--- Dataset entries Enclosed Below ---

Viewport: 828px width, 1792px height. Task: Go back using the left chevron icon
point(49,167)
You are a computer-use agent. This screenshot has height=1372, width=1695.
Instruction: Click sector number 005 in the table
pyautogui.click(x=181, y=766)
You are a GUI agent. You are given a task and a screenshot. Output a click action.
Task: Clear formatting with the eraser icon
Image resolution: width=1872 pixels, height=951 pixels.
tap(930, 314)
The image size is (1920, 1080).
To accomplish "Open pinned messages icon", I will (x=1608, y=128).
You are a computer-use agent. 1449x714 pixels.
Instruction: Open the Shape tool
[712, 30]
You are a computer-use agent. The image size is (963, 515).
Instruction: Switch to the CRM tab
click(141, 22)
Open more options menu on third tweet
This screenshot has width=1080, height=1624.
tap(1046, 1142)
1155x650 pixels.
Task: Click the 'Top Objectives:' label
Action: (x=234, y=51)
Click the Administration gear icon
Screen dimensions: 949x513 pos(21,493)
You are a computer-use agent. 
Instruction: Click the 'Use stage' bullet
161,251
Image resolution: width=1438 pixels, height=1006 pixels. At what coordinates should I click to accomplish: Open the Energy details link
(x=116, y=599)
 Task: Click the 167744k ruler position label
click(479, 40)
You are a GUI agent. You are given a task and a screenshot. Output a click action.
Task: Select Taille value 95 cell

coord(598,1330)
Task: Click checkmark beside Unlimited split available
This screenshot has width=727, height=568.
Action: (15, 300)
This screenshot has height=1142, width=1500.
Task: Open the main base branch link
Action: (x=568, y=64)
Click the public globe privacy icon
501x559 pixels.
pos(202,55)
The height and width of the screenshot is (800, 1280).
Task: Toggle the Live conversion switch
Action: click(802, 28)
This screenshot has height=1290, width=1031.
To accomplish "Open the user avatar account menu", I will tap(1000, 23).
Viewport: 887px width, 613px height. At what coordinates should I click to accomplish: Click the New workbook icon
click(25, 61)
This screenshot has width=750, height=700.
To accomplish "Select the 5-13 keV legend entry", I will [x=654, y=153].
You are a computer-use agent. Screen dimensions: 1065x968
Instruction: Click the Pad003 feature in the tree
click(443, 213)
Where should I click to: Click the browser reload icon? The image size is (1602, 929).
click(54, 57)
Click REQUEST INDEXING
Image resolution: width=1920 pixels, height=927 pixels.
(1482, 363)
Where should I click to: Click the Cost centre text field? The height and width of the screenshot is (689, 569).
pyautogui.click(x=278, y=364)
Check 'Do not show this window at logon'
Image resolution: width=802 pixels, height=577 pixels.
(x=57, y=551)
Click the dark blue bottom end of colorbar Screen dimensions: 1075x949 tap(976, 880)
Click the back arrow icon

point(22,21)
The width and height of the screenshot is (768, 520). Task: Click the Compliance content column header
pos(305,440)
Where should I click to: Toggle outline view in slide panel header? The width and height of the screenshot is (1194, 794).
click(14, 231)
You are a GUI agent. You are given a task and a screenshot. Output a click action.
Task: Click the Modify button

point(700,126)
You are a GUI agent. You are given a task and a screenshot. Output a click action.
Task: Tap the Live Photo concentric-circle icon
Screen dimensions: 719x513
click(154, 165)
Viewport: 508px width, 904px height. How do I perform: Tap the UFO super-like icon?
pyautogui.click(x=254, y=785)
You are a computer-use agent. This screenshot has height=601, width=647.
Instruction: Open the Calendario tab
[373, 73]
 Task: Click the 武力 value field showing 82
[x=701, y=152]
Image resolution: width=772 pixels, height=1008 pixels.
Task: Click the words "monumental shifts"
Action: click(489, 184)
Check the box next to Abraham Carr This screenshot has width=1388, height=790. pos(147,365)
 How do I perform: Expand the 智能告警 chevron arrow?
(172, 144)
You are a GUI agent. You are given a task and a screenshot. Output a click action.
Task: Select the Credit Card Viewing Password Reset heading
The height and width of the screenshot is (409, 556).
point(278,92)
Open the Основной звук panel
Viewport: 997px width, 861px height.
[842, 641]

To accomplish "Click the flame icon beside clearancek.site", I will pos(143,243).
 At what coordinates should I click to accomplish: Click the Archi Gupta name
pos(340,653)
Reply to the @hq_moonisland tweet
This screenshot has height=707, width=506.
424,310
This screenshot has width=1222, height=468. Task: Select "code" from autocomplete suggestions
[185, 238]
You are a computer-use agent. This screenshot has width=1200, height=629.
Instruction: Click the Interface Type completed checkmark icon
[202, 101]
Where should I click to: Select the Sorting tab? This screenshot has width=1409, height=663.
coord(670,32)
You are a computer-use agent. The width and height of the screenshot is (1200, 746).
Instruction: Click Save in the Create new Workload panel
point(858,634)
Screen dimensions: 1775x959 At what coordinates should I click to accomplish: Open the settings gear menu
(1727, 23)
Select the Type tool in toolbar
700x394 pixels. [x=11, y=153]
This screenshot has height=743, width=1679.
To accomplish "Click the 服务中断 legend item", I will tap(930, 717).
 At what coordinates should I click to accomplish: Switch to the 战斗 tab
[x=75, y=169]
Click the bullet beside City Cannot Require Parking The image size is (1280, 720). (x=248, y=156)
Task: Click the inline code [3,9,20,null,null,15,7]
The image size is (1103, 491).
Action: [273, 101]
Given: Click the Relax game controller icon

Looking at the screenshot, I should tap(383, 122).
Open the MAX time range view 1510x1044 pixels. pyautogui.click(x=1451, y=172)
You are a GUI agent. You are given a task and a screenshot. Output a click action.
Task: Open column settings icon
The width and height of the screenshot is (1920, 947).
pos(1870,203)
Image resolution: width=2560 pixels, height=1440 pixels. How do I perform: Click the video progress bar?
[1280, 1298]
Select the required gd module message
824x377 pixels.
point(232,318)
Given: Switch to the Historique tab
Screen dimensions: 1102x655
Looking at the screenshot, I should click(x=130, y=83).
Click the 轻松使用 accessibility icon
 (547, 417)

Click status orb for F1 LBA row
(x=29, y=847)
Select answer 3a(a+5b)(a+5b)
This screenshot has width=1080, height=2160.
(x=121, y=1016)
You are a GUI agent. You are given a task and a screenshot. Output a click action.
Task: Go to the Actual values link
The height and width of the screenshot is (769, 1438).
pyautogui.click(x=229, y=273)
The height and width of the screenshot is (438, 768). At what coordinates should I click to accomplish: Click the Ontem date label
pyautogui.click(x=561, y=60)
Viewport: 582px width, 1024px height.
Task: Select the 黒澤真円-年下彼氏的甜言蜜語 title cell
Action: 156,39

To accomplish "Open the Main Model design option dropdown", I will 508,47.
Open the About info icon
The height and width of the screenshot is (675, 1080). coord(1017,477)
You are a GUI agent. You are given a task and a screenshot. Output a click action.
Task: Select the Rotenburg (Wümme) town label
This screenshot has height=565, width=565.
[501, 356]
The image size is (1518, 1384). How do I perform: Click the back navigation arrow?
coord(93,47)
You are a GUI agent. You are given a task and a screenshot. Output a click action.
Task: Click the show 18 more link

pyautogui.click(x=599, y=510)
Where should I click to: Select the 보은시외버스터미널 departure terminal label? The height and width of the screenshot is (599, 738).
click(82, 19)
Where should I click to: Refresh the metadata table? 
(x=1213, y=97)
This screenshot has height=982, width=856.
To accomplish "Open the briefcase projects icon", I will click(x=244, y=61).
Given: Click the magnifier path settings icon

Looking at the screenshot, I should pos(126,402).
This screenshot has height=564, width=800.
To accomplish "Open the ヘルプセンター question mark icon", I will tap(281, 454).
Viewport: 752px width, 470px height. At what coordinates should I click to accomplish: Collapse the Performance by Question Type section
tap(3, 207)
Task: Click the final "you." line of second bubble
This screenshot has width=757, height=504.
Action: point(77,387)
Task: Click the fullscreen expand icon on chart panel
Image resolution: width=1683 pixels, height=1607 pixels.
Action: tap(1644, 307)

--- End of Enclosed Dataset entries ---

_Work item_
Repeat the entries exactly as they appear.

_Result for this task_
Viewport: 828px width, 1792px height. Task: Go back using the left chevron icon
point(49,167)
You are a computer-use agent. This screenshot has height=1372, width=1695.
Instruction: Click sector number 005 in the table
pyautogui.click(x=181, y=766)
You are a GUI agent. You are given a task and a screenshot. Output a click action.
Task: Clear formatting with the eraser icon
Image resolution: width=1872 pixels, height=951 pixels.
tap(930, 314)
The image size is (1920, 1080).
To accomplish "Open pinned messages icon", I will (x=1608, y=128).
You are a computer-use agent. 1449x714 pixels.
Instruction: Open the Shape tool
[712, 30]
You are a computer-use agent. The image size is (963, 515).
Instruction: Switch to the CRM tab
click(141, 22)
Open more options menu on third tweet
This screenshot has width=1080, height=1624.
tap(1046, 1142)
1155x650 pixels.
Task: Click the 'Top Objectives:' label
Action: (x=234, y=51)
Click the Administration gear icon
Screen dimensions: 949x513 pos(21,493)
You are a computer-use agent. 
Instruction: Click the 'Use stage' bullet
161,251
Image resolution: width=1438 pixels, height=1006 pixels. At what coordinates should I click to accomplish: Open the Energy details link
(x=116, y=599)
 Task: Click the 167744k ruler position label
click(479, 40)
You are a GUI agent. You are given a task and a screenshot. Output a click action.
Task: Select Taille value 95 cell

coord(598,1330)
Task: Click checkmark beside Unlimited split available
This screenshot has width=727, height=568.
Action: (15, 300)
This screenshot has height=1142, width=1500.
Task: Open the main base branch link
Action: (x=568, y=64)
Click the public globe privacy icon
501x559 pixels.
pos(202,55)
The height and width of the screenshot is (800, 1280).
Task: Toggle the Live conversion switch
Action: click(802, 28)
This screenshot has height=1290, width=1031.
To accomplish "Open the user avatar account menu", I will tap(1000, 23).
Viewport: 887px width, 613px height. At what coordinates should I click to accomplish: Click the New workbook icon
click(25, 61)
This screenshot has width=750, height=700.
To accomplish "Select the 5-13 keV legend entry", I will [x=654, y=153].
You are a computer-use agent. Screen dimensions: 1065x968
Instruction: Click the Pad003 feature in the tree
click(443, 213)
Where should I click to: Click the browser reload icon? The image size is (1602, 929).
click(54, 57)
Click REQUEST INDEXING
Image resolution: width=1920 pixels, height=927 pixels.
(1482, 363)
Where should I click to: Click the Cost centre text field? The height and width of the screenshot is (689, 569).
pyautogui.click(x=278, y=364)
Check 'Do not show this window at logon'
Image resolution: width=802 pixels, height=577 pixels.
(x=57, y=551)
Click the dark blue bottom end of colorbar Screen dimensions: 1075x949 tap(976, 880)
Click the back arrow icon

point(22,21)
The width and height of the screenshot is (768, 520). Task: Click the Compliance content column header
pos(305,440)
Where should I click to: Toggle outline view in slide panel header? The width and height of the screenshot is (1194, 794).
click(14, 231)
You are a GUI agent. You are given a task and a screenshot. Output a click action.
Task: Click the Modify button

point(700,126)
You are a GUI agent. You are given a task and a screenshot. Output a click action.
Task: Tap the Live Photo concentric-circle icon
Screen dimensions: 719x513
click(154, 165)
Viewport: 508px width, 904px height. How do I perform: Tap the UFO super-like icon?
pyautogui.click(x=254, y=785)
You are a computer-use agent. This screenshot has height=601, width=647.
Instruction: Open the Calendario tab
[373, 73]
 Task: Click the 武力 value field showing 82
[x=701, y=152]
Image resolution: width=772 pixels, height=1008 pixels.
Task: Click the words "monumental shifts"
Action: click(489, 184)
Check the box next to Abraham Carr This screenshot has width=1388, height=790. pos(147,365)
 How do I perform: Expand the 智能告警 chevron arrow?
(172, 144)
You are a GUI agent. You are given a task and a screenshot. Output a click action.
Task: Select the Credit Card Viewing Password Reset heading
The height and width of the screenshot is (409, 556).
point(278,92)
Open the Основной звук panel
Viewport: 997px width, 861px height.
[842, 641]

To accomplish "Click the flame icon beside clearancek.site", I will pos(143,243).
 At what coordinates should I click to accomplish: Click the Archi Gupta name
pos(340,653)
Reply to the @hq_moonisland tweet
This screenshot has height=707, width=506.
424,310
This screenshot has width=1222, height=468. Task: Select "code" from autocomplete suggestions
[185, 238]
You are a computer-use agent. This screenshot has width=1200, height=629.
Instruction: Click the Interface Type completed checkmark icon
[202, 101]
Where should I click to: Select the Sorting tab? This screenshot has width=1409, height=663.
coord(670,32)
You are a computer-use agent. The width and height of the screenshot is (1200, 746).
Instruction: Click Save in the Create new Workload panel
point(858,634)
Screen dimensions: 1775x959 At what coordinates should I click to accomplish: Open the settings gear menu
(1727, 23)
Select the Type tool in toolbar
700x394 pixels. [x=11, y=153]
This screenshot has height=743, width=1679.
To accomplish "Click the 服务中断 legend item", I will tap(930, 717).
 At what coordinates should I click to accomplish: Switch to the 战斗 tab
[x=75, y=169]
Click the bullet beside City Cannot Require Parking The image size is (1280, 720). (x=248, y=156)
Task: Click the inline code [3,9,20,null,null,15,7]
The image size is (1103, 491).
Action: [273, 101]
Given: Click the Relax game controller icon

Looking at the screenshot, I should tap(383, 122).
Open the MAX time range view 1510x1044 pixels. pyautogui.click(x=1451, y=172)
You are a GUI agent. You are given a task and a screenshot. Output a click action.
Task: Open column settings icon
The width and height of the screenshot is (1920, 947).
pos(1870,203)
Image resolution: width=2560 pixels, height=1440 pixels. How do I perform: Click the video progress bar?
[1280, 1298]
Select the required gd module message
824x377 pixels.
point(232,318)
Given: Switch to the Historique tab
Screen dimensions: 1102x655
Looking at the screenshot, I should click(x=130, y=83).
Click the 轻松使用 accessibility icon
 (547, 417)

Click status orb for F1 LBA row
(x=29, y=847)
Select answer 3a(a+5b)(a+5b)
This screenshot has width=1080, height=2160.
(x=121, y=1016)
You are a GUI agent. You are given a task and a screenshot. Output a click action.
Task: Go to the Actual values link
The height and width of the screenshot is (769, 1438).
pyautogui.click(x=229, y=273)
The height and width of the screenshot is (438, 768). At what coordinates should I click to accomplish: Click the Ontem date label
pyautogui.click(x=561, y=60)
Viewport: 582px width, 1024px height.
Task: Select the 黒澤真円-年下彼氏的甜言蜜語 title cell
Action: 156,39

To accomplish "Open the Main Model design option dropdown", I will 508,47.
Open the About info icon
The height and width of the screenshot is (675, 1080). coord(1017,477)
You are a GUI agent. You are given a task and a screenshot. Output a click action.
Task: Select the Rotenburg (Wümme) town label
This screenshot has height=565, width=565.
[501, 356]
The image size is (1518, 1384). How do I perform: Click the back navigation arrow?
coord(93,47)
You are a GUI agent. You are given a task and a screenshot. Output a click action.
Task: Click the show 18 more link

pyautogui.click(x=599, y=510)
Where should I click to: Select the 보은시외버스터미널 departure terminal label? The height and width of the screenshot is (599, 738).
click(82, 19)
Where should I click to: Refresh the metadata table? 
(x=1213, y=97)
This screenshot has height=982, width=856.
To accomplish "Open the briefcase projects icon", I will click(x=244, y=61).
Given: Click the magnifier path settings icon

Looking at the screenshot, I should pos(126,402).
This screenshot has height=564, width=800.
To accomplish "Open the ヘルプセンター question mark icon", I will tap(281, 454).
Viewport: 752px width, 470px height. At what coordinates should I click to accomplish: Collapse the Performance by Question Type section
tap(3, 207)
Task: Click the final "you." line of second bubble
This screenshot has width=757, height=504.
Action: point(77,387)
Task: Click the fullscreen expand icon on chart panel
Image resolution: width=1683 pixels, height=1607 pixels.
Action: tap(1644, 307)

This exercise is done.